--- Work instructions ---
Count the lines of the material below that contain the string "page", where case counts. Reply with the number alone.

--- Input data ---
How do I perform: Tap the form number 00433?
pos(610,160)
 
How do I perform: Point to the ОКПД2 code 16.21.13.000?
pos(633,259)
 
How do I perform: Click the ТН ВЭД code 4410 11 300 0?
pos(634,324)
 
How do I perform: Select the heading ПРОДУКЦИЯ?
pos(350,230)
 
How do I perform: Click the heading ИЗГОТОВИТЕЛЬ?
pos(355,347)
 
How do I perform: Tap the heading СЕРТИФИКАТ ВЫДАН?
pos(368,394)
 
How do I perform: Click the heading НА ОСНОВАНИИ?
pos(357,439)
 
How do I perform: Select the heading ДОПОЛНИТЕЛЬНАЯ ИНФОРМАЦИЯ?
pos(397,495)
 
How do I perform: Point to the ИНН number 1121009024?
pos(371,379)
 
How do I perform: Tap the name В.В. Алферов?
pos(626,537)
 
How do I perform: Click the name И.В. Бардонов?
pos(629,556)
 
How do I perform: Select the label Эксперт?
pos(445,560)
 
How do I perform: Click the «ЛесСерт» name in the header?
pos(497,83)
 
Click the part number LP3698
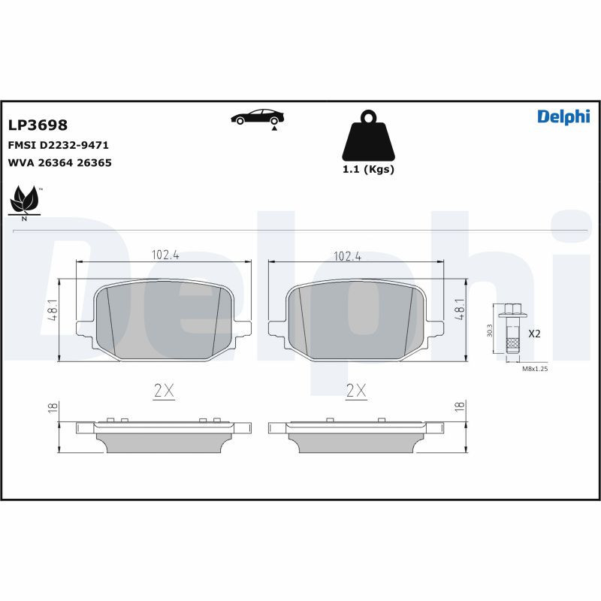point(38,125)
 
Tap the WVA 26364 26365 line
point(59,162)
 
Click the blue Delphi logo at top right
point(563,116)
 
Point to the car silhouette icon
point(258,117)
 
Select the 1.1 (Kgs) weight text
point(368,169)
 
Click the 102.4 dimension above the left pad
point(165,255)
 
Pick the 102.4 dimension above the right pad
point(348,256)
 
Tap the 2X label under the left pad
point(164,390)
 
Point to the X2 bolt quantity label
point(534,333)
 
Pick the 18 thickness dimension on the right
point(460,406)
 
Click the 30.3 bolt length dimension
point(489,331)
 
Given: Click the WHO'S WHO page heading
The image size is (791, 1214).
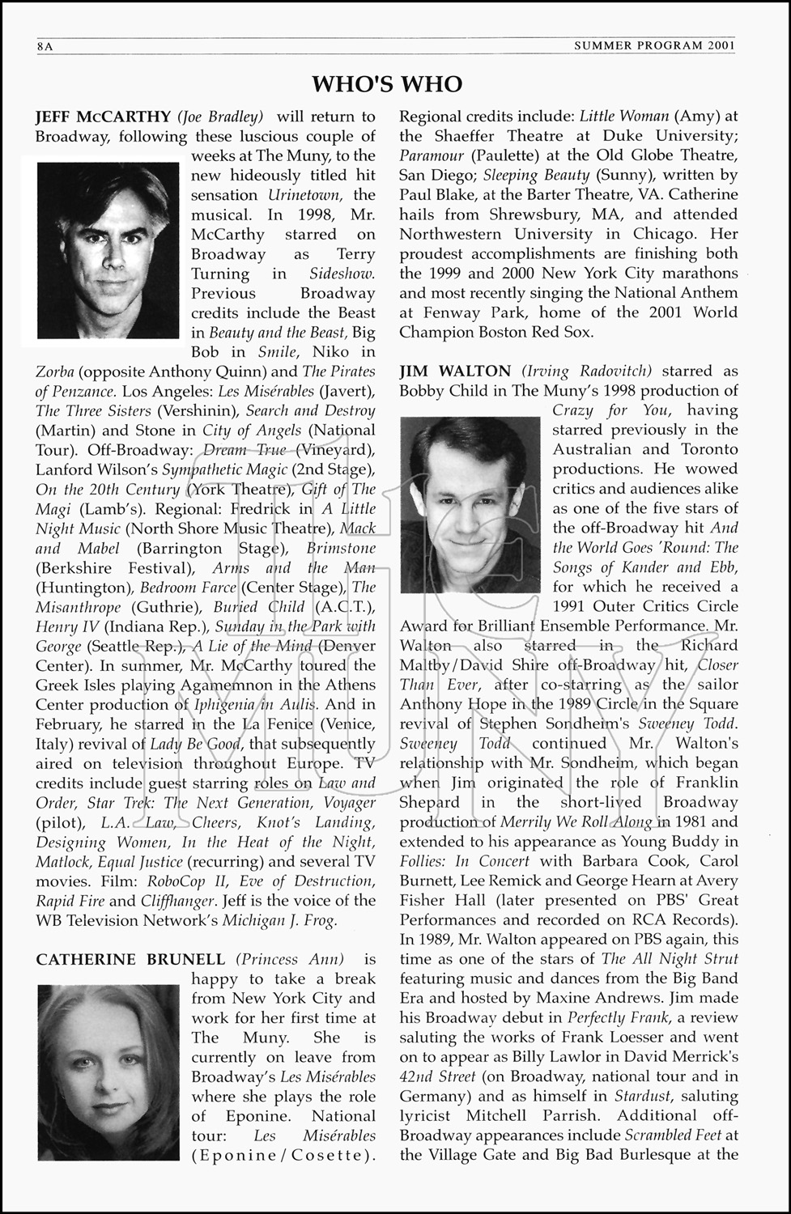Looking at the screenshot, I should pyautogui.click(x=388, y=84).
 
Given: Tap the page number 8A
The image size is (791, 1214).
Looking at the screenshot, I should pyautogui.click(x=45, y=46).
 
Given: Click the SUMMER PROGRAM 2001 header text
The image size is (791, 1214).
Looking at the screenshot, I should pyautogui.click(x=654, y=46).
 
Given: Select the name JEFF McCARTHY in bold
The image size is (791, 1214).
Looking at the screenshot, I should pyautogui.click(x=104, y=117).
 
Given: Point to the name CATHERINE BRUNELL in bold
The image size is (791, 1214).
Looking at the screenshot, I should pyautogui.click(x=130, y=959).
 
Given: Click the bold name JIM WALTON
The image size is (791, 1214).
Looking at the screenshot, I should pyautogui.click(x=455, y=371).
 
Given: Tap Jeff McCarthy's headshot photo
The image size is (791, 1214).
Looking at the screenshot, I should pyautogui.click(x=108, y=250).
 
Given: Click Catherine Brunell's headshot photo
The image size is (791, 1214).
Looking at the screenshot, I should pyautogui.click(x=108, y=1072).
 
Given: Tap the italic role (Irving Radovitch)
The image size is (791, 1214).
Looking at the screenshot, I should pyautogui.click(x=587, y=371).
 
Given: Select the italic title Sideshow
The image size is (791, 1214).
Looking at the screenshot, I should pyautogui.click(x=342, y=274).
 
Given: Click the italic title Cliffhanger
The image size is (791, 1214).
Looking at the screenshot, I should pyautogui.click(x=178, y=901).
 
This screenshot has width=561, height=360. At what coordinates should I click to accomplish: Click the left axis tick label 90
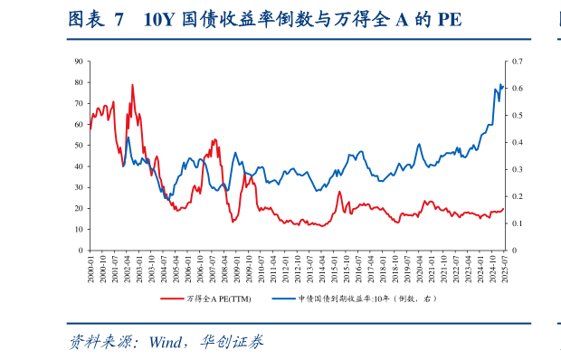(x=79, y=61)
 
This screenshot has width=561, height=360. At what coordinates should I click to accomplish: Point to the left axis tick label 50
(x=79, y=145)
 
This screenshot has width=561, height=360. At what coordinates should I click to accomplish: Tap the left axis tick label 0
(x=81, y=251)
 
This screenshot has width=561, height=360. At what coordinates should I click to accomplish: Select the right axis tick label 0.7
(x=518, y=61)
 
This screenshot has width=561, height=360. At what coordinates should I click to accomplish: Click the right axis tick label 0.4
(x=518, y=142)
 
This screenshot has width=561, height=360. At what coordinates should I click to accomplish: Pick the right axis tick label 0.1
(x=518, y=223)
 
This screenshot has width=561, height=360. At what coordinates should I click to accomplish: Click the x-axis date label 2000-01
(x=91, y=269)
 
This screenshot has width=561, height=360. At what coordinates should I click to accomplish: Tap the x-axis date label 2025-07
(x=503, y=269)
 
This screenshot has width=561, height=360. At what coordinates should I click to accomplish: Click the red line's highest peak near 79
(x=133, y=85)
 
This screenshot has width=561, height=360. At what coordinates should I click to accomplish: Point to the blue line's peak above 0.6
(x=500, y=84)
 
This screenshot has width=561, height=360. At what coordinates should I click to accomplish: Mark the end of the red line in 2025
(x=503, y=209)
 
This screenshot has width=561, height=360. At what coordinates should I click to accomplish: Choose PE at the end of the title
(x=448, y=20)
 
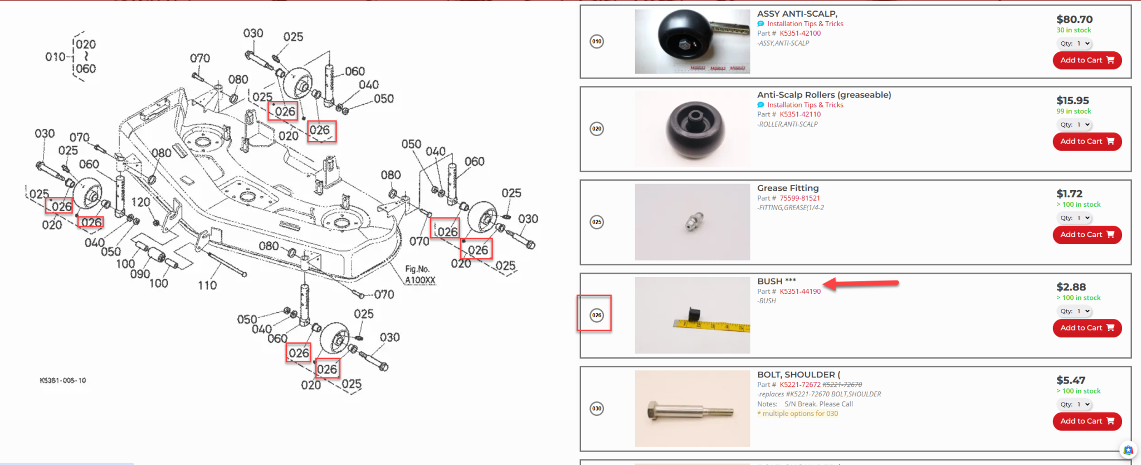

--- Completed exercise ---
2